Extrait du document:
——————————
Un an après les « Assises nationales », le Burkina Faso a réalisé un exercice en vraie grandeur : les « élections couplées » du 2 décembre 2012. Les premières depuis la « grande peur » de 2011. Les premières pour le CDP présidentiel depuis le congrès du parti qui avait vu Assimi Kouanda, directeur de cabinet du président du Faso, en prendre les commandes dans le cadre d’un renouvellement de l’équipe dirigeante. Election des députés et des conseillers municipaux : un déplacement ; deux votes.

Si Ouaga ne semble pas s’être mobilisée pour cette consultation électorale, la province a joué le jeu des élus de « proximité ». Près de 77 % de taux de participation aux législatives (à peine plus de 56 % en 2007) et plus de 75 % pour les municipales (moins de 50 % en 2006) : le succès est probant alors que la présidentielle de 2010 n’avait pas mobilisé les foules (55 %). Mise en place de la biométrie, effet collatéral des événements de 2011, montée en puissance, perceptible dans l’opinion, d’une nouvelle opposition…, il est trop tôt encore pour analyser ce double scrutin mais une chose est sûre : le Burkina Faso a réussi ses toutes premières élections couplées.
——————————
Les données:
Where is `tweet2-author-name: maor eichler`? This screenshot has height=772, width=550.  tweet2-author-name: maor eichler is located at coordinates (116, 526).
——————————
Actions demandées:
a - D'après l'extrait sur les élections couplées de 2012, quel taux de participation les législatives avaient-elles atteint en 2007 ?
b - Reformulez sous forme de liste le paragraphe de l'extrait sur les élections couplées de 2012 qui commence par « Si Ouaga ne semble pas », en conservant ses faits principaux.
c - Poursuivez l'extrait sur les élections couplées de 2012 à partir de sa dernière phrase.

Réponses attendues:
a - À peine plus de 56 %.

b -
- Ouaga ne semble pas s'être mobilisée, mais la province a joué le jeu des élus de « proximité ».
- Participation aux législatives : près de 77 %, contre à peine plus de 56 % en 2007.
- Participation aux municipales : plus de 75 %, contre moins de 50 % en 2006.
- La présidentielle de 2010 n'avait mobilisé que 55 % des électeurs.
- Plusieurs pistes sont évoquées : la mise en place de la biométrie, un effet collatéral des événements de 2011 et la montée en puissance d'une nouvelle opposition. Il est toutefois trop tôt pour analyser ce double scrutin.
- Le Burkina Faso a réussi ses toutes premières élections couplées.

c -
D’autant mieux – et ce n’est pas la moindre des contradictions – que le « mégaparti » au pouvoir, le CDP, a perdu non pas sa majorité mais son aspect tentaculaire, ce qui lui redonne une normalité et une crédibilité qu’il avait perdu. 70 sièges sur 127 (et largement plus de 12.000 conseillers sur les 18.645 sièges à pourvoir pour 370 communes) au lieu de 73 sur 111, le CDP obtient une majorité qui est ramenée de 65,76 % de l’Hémicyle à 55,11 % (selon L’Observateur Paalga). Quelques personnalités du régime ont même perdu leur job de député dont Alain Edouard Traoré (porte-parole du gouvernement), Jean de Dieu Somda (ancien ministre)… Plus remarquable encore est la percée de Zéphirin Diabré dont l’UPC parvient à conquérir 19 sièges à l’Assemblée nationale, ce qui en fait le premier parti d’opposition (il bat même d’un siège l’historique ADF/RDA).

Ce qui donne un coup de vieux salutaire (quel que soit, par ailleurs, le jugement que l’on puisse porter sur la ligne politique de Diabré – cf. LDD Burkina Faso 0206/Mercredi 17 mars 2010) aux partis d’opposition en place. « Le discours aux relents indépendantistes et révolutionnaires auquel s’accrochent les partis passéistes et sankaristes ne semblent plus opérants à une époque où la tendance est plutôt à la transparence et au pragmatisme » écrivait l’éditorialiste du quotidien privé Le Pays dans son édition d’hier (lundi 10 décembre 2012).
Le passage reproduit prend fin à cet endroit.